“Hi, my name is Jimmy Carter, and I am running for president,” those words on a television screen covering the Iowa caucuses victory of the mild gentleman from Georgia, were the first time most Americans – and the world – learned of the man who would become America’s 39th president.
The elongated vowels, the noticeable emphasis on consonants, and the slower pace of the gentle Georgia drawl became his instant trademark, as much as the wide, toothy grin that followed.
The crinkles at the corners of his eyes when he smiled, magnified on television screens everywhere, gave his face a sense of warmth, compassion and joy that was a welcome contrast to the dour Nixon and hapless Ford images that had descended upon the country since the days of the Watergate scandal.

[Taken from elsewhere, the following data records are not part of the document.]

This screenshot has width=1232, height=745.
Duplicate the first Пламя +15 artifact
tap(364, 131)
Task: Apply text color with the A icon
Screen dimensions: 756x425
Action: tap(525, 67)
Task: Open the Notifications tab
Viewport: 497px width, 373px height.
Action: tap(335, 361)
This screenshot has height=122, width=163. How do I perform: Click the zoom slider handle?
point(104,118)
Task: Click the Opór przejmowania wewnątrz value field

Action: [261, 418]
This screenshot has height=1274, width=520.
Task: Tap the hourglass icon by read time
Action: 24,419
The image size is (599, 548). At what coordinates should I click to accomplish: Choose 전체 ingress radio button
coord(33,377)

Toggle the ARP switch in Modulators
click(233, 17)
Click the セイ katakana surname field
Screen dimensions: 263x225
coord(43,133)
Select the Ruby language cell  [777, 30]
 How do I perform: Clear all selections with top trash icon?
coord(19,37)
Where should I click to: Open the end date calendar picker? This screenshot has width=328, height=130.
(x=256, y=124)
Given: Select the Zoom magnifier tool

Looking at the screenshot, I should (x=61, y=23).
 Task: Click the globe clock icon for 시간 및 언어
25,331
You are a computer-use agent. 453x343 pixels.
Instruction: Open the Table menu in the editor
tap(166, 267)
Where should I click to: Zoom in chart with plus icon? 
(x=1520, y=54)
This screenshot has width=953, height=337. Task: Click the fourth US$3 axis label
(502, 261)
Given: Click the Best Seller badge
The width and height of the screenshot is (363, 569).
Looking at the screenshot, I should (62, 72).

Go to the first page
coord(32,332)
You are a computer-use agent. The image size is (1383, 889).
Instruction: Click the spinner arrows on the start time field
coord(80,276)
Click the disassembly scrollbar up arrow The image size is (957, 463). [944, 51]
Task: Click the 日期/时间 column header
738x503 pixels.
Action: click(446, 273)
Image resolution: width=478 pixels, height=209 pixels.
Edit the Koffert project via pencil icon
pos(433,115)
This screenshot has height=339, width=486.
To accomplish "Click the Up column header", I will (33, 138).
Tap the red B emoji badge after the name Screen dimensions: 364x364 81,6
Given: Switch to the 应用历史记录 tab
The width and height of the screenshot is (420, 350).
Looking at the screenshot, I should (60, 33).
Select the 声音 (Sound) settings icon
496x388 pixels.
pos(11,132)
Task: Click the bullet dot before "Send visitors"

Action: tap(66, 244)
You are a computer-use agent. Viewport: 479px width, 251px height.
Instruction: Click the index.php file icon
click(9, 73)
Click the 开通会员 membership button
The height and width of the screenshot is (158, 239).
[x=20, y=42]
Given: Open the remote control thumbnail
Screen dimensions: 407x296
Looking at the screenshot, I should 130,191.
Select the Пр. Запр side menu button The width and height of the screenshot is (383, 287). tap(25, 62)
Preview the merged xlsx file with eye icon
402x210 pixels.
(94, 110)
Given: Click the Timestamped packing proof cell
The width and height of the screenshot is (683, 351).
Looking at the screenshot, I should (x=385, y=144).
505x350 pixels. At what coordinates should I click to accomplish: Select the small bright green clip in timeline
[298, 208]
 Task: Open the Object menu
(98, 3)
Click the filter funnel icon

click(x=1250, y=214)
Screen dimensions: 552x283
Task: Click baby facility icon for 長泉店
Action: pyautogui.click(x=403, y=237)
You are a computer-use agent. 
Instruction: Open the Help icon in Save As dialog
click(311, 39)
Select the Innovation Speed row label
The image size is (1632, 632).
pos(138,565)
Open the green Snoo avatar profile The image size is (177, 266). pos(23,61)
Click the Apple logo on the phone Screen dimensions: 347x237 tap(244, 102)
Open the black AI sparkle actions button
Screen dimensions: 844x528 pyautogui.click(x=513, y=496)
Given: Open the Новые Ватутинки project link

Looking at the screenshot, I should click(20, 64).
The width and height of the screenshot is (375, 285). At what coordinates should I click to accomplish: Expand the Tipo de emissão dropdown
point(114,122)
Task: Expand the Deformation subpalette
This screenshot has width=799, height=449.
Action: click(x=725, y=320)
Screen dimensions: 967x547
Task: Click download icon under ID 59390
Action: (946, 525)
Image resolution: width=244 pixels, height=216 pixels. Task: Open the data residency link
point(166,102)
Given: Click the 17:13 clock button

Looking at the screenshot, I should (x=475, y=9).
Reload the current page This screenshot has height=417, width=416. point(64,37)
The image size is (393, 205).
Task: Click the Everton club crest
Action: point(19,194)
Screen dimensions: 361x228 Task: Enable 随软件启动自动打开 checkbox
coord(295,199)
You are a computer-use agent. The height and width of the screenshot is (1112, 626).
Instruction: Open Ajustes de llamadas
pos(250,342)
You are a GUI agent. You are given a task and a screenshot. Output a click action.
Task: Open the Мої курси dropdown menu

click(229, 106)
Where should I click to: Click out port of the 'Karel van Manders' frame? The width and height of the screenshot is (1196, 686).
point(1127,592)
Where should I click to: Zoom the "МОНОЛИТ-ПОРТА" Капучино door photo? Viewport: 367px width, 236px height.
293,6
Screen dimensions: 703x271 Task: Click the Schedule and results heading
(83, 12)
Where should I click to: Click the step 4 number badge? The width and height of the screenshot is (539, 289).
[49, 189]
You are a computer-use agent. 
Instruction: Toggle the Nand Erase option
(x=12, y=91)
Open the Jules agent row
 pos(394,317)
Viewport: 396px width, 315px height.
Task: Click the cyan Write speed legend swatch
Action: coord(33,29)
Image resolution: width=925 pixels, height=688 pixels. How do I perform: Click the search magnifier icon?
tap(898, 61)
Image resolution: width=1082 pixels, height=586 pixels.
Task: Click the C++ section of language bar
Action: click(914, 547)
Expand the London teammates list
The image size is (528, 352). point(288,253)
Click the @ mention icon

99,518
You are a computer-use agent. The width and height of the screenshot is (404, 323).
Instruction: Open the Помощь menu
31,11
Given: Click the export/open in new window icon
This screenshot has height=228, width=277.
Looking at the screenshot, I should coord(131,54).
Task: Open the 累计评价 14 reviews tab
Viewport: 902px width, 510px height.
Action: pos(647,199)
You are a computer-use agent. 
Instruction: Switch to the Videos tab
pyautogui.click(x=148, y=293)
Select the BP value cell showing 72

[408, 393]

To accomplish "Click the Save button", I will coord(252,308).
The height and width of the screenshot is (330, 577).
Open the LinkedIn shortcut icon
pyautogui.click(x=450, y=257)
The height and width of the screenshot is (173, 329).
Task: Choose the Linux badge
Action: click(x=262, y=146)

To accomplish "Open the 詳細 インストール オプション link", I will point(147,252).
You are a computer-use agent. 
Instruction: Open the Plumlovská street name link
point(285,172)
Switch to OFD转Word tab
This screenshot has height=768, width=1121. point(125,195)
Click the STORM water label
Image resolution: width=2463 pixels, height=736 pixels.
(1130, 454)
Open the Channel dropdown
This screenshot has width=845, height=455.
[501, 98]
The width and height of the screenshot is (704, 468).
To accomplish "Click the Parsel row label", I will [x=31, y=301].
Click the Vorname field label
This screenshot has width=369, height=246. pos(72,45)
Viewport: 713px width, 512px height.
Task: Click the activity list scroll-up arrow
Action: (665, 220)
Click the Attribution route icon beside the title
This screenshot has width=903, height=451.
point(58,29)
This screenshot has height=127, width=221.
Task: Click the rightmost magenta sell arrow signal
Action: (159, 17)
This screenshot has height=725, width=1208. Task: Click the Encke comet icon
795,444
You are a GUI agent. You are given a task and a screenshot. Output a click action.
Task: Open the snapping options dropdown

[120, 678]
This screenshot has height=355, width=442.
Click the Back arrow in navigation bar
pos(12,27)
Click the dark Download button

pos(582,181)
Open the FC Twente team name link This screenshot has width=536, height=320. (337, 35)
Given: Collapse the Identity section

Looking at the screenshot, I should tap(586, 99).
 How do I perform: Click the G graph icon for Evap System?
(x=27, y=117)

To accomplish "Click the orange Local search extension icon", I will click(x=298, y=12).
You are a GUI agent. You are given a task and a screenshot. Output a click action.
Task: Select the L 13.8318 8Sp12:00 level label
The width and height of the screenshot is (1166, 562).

That accent, those Southern roots, his small-town-man-made-big appeal, and especially his strong Christian faith connected with rural conservatives at once, also appealing to surging progressive and urban constituencies. The man from Plains, Georgia parlayed that Iowa victory into the 1976 nomination of the Democratic party and the American presidency.
He was sworn into office on January 20, 1977.
He would be an awkward politician at times. A hint of a JFK image that helped him capture voters often fell short in the rhetoric. He took actions with a certainty of purpose that was unclear in its strategic context, and that worried the America of the late ‘70s. He followed a blueprint for service made not out of a political foundation but of a guided “moral duty” that set aside political costs in a trade-off to better the world.
President Carter went by a spiritual yardstick that was at once unfamiliar and unsettling to a nation that was confounded with the dimensions of its own power in a Cold War world.
He was not a tough president; there was a gentle soul behind that sometimes-nervous, sometimes certain smile. This was often mistaken as weakness, naivete, or incompetence. He, of course, was none of those things, but the full impact of his actions would have long-term influence that could only be appreciated with the benefit of time.
His inauguration put an end to the United States’ self-critical perception that it was in a moral crisis amid years of the Watergate scandal that brought down President Nixon followed by the questionable pardon of him by Ford before Nixon could be judged. Carter emphasized ethics, morality, faith and patriotism in his campaign and inaugural speech, vowing to restore integrity in government.
By the time he became the first president to walk part of his inaugural parade, there was a sense in 1977 America that the defeated Republican Party needed to do more to clean up its own house and restore its reputation in order to remain relevant. That was also the moment that began a significant shift within the Republican Party toward a more conservative and religion-based issues platform, and the basis for Reagan’s victory over Carter f years later.
Hope soon turned to controversy and conflict into defeat along many of Carter initiatives and actions.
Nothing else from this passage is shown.